#### WORK INSTRUCTIONS
Report how many lines in the data include the string "computer", and add nothing else.

START GIVEN DATA

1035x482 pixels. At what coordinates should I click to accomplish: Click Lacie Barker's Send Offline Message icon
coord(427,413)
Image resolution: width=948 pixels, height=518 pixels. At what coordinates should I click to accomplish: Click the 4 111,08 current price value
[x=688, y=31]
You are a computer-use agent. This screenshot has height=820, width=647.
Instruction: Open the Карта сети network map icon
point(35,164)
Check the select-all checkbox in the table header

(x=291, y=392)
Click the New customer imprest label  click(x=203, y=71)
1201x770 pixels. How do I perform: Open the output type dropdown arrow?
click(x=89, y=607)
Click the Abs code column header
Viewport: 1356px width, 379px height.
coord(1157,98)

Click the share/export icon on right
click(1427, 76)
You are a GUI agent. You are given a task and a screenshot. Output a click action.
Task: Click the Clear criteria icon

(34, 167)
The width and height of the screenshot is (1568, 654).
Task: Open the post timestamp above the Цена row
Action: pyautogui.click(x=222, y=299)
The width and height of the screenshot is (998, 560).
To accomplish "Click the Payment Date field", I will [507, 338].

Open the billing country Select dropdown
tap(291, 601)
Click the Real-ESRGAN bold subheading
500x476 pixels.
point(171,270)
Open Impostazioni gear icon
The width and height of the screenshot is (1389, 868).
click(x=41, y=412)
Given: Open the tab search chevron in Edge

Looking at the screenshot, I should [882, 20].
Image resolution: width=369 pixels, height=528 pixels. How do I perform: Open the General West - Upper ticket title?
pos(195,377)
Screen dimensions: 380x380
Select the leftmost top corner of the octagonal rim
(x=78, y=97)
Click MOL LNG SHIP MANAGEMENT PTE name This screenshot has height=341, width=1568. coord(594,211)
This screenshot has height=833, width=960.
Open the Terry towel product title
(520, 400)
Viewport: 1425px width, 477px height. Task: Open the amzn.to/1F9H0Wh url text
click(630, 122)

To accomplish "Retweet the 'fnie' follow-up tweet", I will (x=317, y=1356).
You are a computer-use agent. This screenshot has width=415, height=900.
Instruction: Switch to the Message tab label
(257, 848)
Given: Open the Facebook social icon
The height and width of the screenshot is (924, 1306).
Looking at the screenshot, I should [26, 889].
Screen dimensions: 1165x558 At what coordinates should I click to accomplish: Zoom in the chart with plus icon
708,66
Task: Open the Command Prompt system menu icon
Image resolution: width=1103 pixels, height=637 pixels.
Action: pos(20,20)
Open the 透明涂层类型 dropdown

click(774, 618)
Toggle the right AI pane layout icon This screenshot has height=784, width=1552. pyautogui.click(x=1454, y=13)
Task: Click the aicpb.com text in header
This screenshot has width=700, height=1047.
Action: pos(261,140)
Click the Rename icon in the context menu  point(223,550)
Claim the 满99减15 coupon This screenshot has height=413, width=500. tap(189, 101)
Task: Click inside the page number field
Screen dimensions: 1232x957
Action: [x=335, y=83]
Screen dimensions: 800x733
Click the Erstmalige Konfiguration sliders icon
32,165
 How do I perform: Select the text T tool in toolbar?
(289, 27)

END GIVEN DATA

#### EXERCISE OUTPUT
2